A “meat and potatoes” style of cooking is mentioned with some frequency, so in honor of the mid-20th century way, I’m sharing a recipe that may have made it into the ‘50s-style kitchen. It combines happy hour and dinner, with steak tips marinated in a giant Old Fashioned. Toward the end of the book, Fisher tells us an endocrinologist told her that after a hearty meal of rare beef and wine, the earlobes turn red, and that’s the time to ask for favors or tell bad news.

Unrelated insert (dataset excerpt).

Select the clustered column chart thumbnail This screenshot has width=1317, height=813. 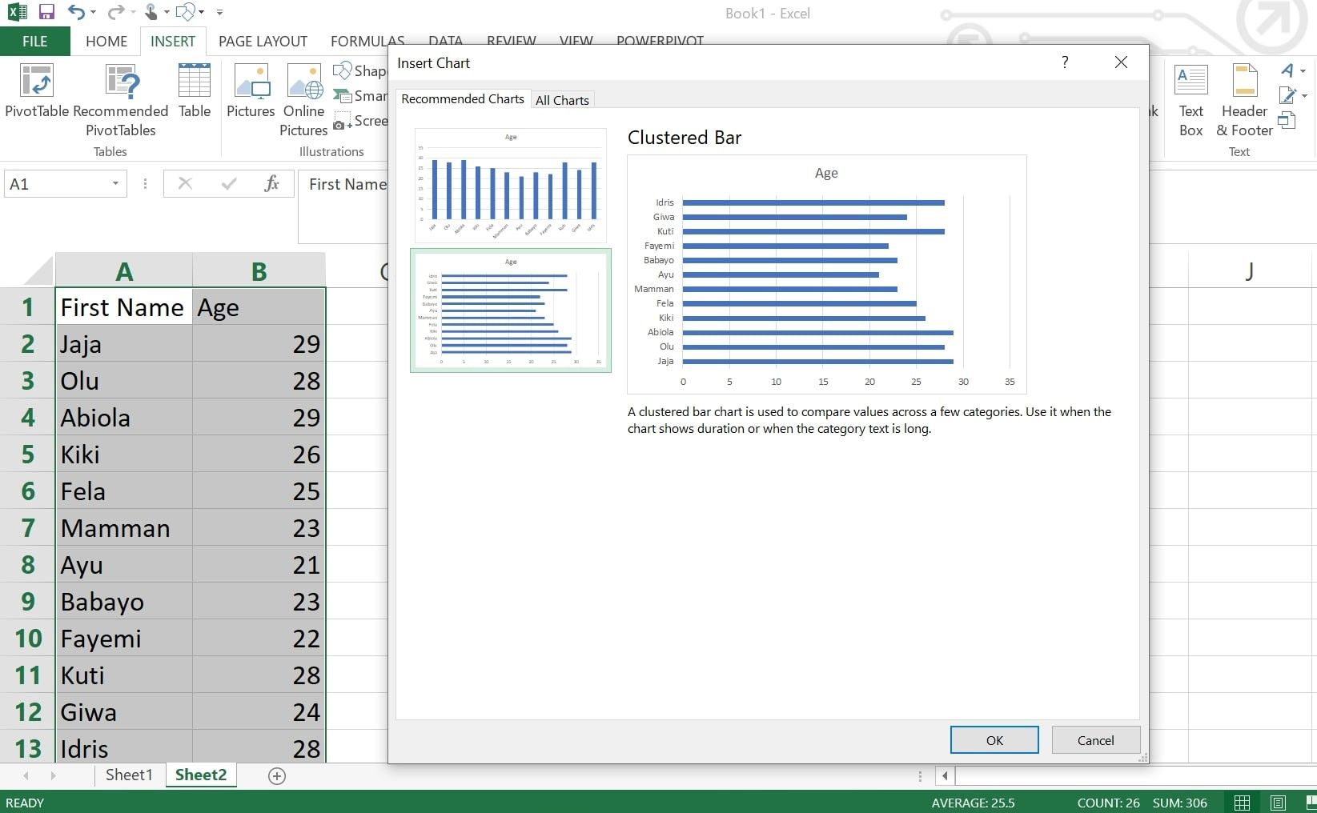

I’ll leave it to you to decide how to play on that. :)

Old Fashioned Marinated Sirloin Tips with Buttermilk Mashed Potatoes

Sirloin Tips Marinated in an Old Fashioned
½ cup bourbon
½ cup orange juice
½ cup cherry juice
2 lbs. sirloin tips
1 onion
Olive oil
Salt and pepper to taste

Cut steak into 2-inch chunks. Marinate in bourbon, orange juice, and cherry juice for at least 4 hours, or overnight.
Begin by pouring enough olive oil to lightly cover the bottom of a large skillet. Add sirloin tips, reserving the marinade on the side, and cook in batches if necessary, until sear—keep it very rare at this stage! Remove beef and set aside. Add chopped onion and cook until browned. Return beef to the skillet and add the sauce. Cook down until sauce thickens and makes a nice glaze on the sirloin tips (you can add some flour or cornstarch to the sauce to speed up the thickening process.)

Buttermilk Mashed Potatoes
2 lbs. potatoes (about 6 medium)
1 tablespoon butter
1 cup buttermilk
Salt and pepper to taste
Chives, chopped (optional)
Add potatoes to large pot. Fill with water and season with salt. Boil for approximately 15-20 minutes, or until very tender. Drain. Mash in pot with butter, buttermilk, and season with salt, pepper, and chives as desired.

Serve sirloin tips over potato. Make an old fashioned for after dinner!